The fact is that any intervention in a free market, no matter how well-intentioned, will create unintended consequences and perverse incentives, along with unfairness and injustice.

Suppose we decide that we want to ensure that poor producers in third world countries earn higher incomes (and leave aside the inevitable confusion this creates between trade and aid -- there is a case to be made for both trade and aid, but we muddy the water when try to mix them up).

So we offer an enhanced price to producers (let's say of coffee, as a typical example), to ensure their incomes. But as any first-year economics student will tell you, the immediate effect of raising the price of a commodity is to increase the supply. Producers of other commodities may switch to coffee, to take advantage of the new price. Marginal land may be brought into production. Previously unemployed people may decide to work in the plantations.

The immediate effect of increased supply is that the "natural" price goes down, and you require a greater subsidy to maintain the price you first thought of. And what are you to do with the increased supply? Logically there are only two things. You can buy the increased supply and store it in warehouses (until you can think what to do with it). Or you can tell some people to stop producing.

Neither is attractive. Storing excess production is hugely expensive, and merely postpones the problem. Telling some people they can't participate means that those left out will be even worse off -- since your own action has reduced the free-market price. And you have created all the patronage and nastiness (and potential for corruption) of administrators playing God, choosing who shall benefit and who shall lose out.

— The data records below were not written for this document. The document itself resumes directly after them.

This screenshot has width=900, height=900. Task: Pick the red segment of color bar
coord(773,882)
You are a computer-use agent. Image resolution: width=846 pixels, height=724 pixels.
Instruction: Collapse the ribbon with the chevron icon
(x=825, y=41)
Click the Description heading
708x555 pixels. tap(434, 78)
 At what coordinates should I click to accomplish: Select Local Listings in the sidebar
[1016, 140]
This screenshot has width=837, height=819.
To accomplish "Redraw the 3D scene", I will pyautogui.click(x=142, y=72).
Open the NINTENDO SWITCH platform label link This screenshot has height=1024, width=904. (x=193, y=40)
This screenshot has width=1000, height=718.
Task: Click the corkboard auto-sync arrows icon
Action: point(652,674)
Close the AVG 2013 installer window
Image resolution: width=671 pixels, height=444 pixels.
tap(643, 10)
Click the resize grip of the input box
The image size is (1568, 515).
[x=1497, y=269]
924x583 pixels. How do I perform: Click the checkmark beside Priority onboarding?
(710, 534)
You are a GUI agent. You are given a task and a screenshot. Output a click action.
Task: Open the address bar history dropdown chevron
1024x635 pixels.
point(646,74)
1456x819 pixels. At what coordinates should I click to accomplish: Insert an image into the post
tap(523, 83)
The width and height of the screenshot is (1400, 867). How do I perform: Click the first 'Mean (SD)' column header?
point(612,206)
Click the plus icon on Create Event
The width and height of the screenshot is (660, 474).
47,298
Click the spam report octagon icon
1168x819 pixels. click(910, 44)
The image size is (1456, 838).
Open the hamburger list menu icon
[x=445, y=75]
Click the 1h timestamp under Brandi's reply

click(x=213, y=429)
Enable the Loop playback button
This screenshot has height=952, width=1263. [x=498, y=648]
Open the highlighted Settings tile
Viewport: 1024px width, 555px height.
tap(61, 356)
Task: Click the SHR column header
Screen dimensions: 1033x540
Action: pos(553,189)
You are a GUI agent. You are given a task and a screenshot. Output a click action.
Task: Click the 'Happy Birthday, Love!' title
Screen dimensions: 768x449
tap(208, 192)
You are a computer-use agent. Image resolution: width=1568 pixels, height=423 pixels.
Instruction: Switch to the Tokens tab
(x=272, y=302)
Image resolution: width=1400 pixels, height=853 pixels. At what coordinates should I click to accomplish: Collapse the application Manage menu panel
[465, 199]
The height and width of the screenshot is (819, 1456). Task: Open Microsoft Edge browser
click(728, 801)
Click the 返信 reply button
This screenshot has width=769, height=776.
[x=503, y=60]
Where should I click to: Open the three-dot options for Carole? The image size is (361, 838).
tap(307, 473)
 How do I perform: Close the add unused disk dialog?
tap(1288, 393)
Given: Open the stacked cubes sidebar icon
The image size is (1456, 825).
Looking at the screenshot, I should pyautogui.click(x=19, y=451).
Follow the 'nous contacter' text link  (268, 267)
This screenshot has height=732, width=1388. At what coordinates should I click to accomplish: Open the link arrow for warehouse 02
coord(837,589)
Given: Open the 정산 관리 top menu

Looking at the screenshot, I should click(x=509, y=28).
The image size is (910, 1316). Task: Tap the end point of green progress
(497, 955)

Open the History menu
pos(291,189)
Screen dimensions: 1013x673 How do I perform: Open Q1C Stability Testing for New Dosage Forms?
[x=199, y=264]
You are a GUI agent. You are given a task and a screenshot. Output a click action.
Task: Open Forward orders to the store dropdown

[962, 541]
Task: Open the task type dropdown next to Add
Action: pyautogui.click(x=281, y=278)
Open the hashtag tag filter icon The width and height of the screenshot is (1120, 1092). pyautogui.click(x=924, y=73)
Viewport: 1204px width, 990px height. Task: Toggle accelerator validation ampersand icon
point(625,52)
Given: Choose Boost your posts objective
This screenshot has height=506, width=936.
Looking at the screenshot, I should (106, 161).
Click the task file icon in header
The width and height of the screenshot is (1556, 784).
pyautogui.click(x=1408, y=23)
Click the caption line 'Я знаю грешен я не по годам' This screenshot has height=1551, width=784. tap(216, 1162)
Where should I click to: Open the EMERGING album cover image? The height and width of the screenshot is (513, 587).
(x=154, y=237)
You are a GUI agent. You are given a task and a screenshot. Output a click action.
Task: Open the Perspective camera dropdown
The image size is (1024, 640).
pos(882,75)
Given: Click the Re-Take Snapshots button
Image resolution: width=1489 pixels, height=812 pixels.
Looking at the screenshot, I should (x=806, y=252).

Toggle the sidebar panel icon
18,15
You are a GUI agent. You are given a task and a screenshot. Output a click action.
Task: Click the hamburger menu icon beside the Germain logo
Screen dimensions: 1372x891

But hang on -- haven't we seen these problems somewhere before? "Buying into intervention"? Food mountains? Set-aside? Yes of course! It's the EU's Common Agricultural Policy all over again! You don't have to take my word for the inevitable consequences of imposed biases and distortions in free market prices. We've been there. We've done that. We've seen the movie. We know how it ends. And we're still living with the consequences!

And the key thing to remember about the CAP is that it is a protectionist measure that does huge damage to agricultural commodity producers in the third world. Buying food with a Fair Trade label may give us a warm, cuddly, fuzzy feeling, especially if we ignore the unintended consequences. But getting shot of the CAP would actually do some good for poor third-world farmers.

I remember speaking to the Development Minister of a poor Asian country, who said "If only you would open your markets to our commodities, we wouldn't need your aid".

Aid creates dependency and corruption. It destroys incentives (and "Fair Trade" is merely a disguised form of aid). Trade on the other hand creates opportunity and incentive and self-reliance and proper pride.

The problem with the Fair Trade campaign is that it gives us a warm feeling that we are doing some good to the poor, while actually distracting us from the real problem.

Fair trade is Free Trade. Anything else is a lie, and a distortion of the market.